Les lumières des lampions, tamisées par la douceur du soir, éclairent les visages radieux, et les rires se mêlent à la musique. Chaque chanson semble choisir son propre moment magique. Le dancefloor est envahi par des couples, des amis et même les adolescents qui, oubliant un instant leur timidité, se laissent emporter par la cadence. Puis, comme un clin d’œil au passé, Tom lance un morceau plus calme, une ballade intemporelle qui incite à l’étreinte, et les jeunes couples s’approchent, leurs corps se rapprochant naturellement, se balançant lentement au rythme de la musique.
— N’ayez crainte, l'aventure commence à peine! lance Tom dans le micro en riant, alors que tout le monde s'éclate dans cette atmosphère intime mais joyeuse, où les souvenirs se mêlent aux nouveaux liens qui se tissent sous la magie de la musique.
La musique s'intensifie et prend de l’ampleur à chaque chanson, la soirée gagnant en chaleur et en énergie. Tom, toujours aux commandes, jongle habilement entre les genres, passant d’un rythme entraînant à des morceaux plus lents pour laisser place à des moments d’intimité, tout en veillant à maintenir une ambiance légère et festive.
Juliette, tout sourire, se joint à lui près des platines, ses yeux brillants d'excitation.
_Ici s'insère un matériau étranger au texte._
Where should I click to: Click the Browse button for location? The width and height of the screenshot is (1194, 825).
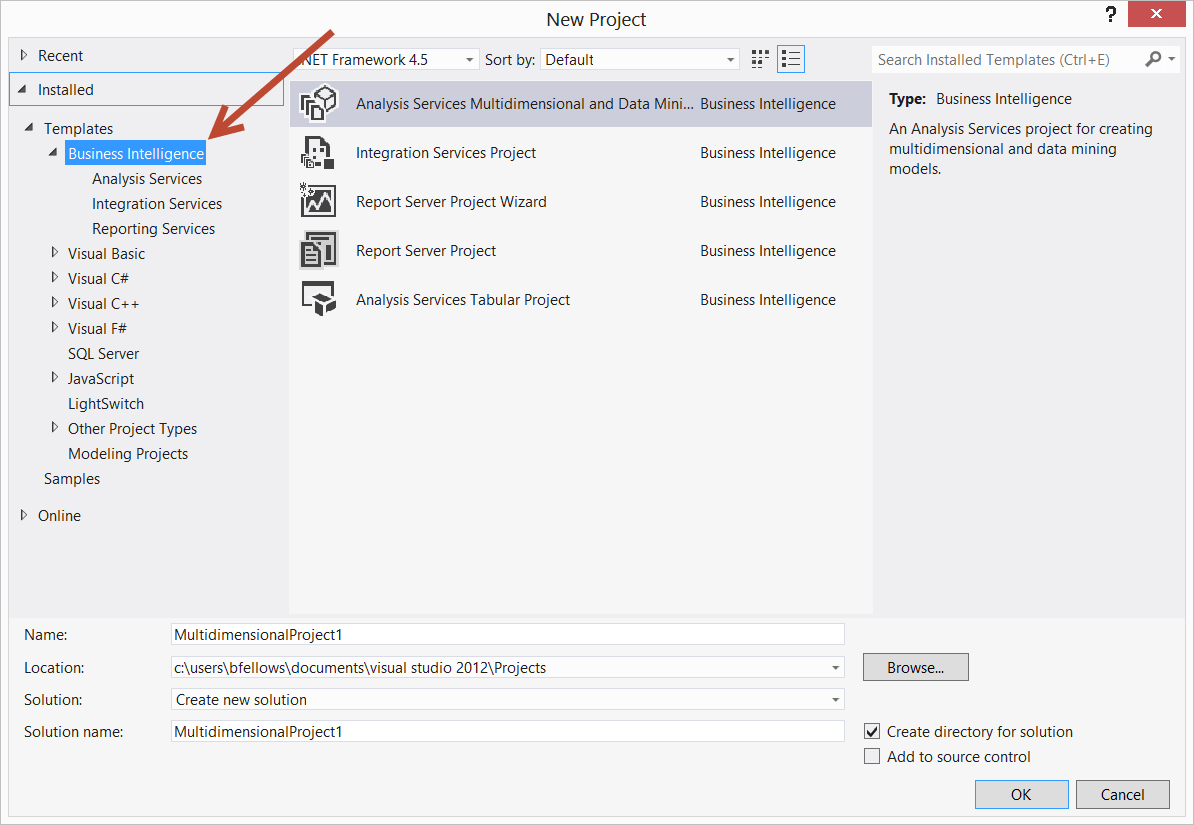click(915, 667)
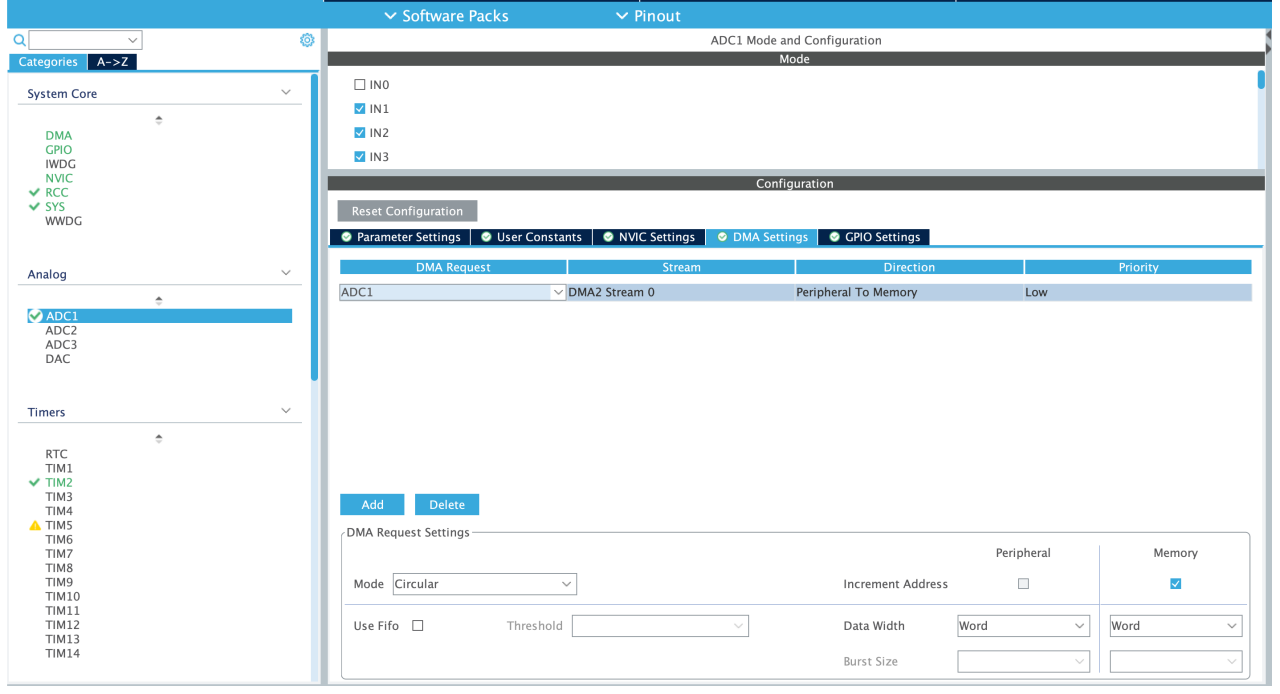
Task: Open the NVIC Settings tab
Action: point(648,237)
Elle se laisse entraîner dans l’ambiance, à la fois spectatrice et actrice de ce moment unique, voyant sa famille et ses amis s'abandonner à la fête. Tom, toujours aussi énergique, joue avec les foules, leur offrant des transitions habiles, des souvenirs et des moments à savourer.
Les danseurs se lancent dans des figures improvisées, certains osent des pas de danse effrénés, tandis que d'autres restent proches, se murmurant des mots doux dans une danse plus intime. Monique et Claude se retrouvent au centre de la piste, unis par un regard qui en dit long sur cette journée de réconciliation et de joie. Leurs visages illuminés, ils se laissent emporter par la magie du moment, les bras l’un autour de l’autre.
Madeleine, qui n’a plus l’âge de ses premières danses, retrouve une jeunesse d’esprit et de cœur, l'extase dansant sur son visage tandis que Suzanne, plus réservée de nature, se laisse entraîner dans cette joie collective.
À chaque morceau, les sourires deviennent plus grands, les gestes plus libres. Personne ne s'en soucie, la fête va de l’avant. Même les plus timides, les plus réservés, sont attirés par l’énergie contagieuse qui flotte dans l’air. Les tables sont maintenant vidées de leurs mets, et les convives ont laissé de côté les plats pour se laisser emporter par la danse, oubliant la fatigue du jour et les soucis passés.
Puis, comme un dernier clin d’œil, Tom choisit un morceau particulièrement nostalgique, un hymne intemporel qui rappelle à chacun les moments précieux partagés, les souvenirs enfouis dans le fond du cœur.
— Je veux voir tout le monde ! s’écrie Tom, avec son sourire espiègle, une touche d'humour dans la voix, tandis que les derniers invités se précipitent sur la piste de danse. L’énergie est électrique, une vague de joie déferle sur la ferme des Durieux, implacable et débridée, comme un souffle de liberté. Rien ne semblait pouvoir la stopper.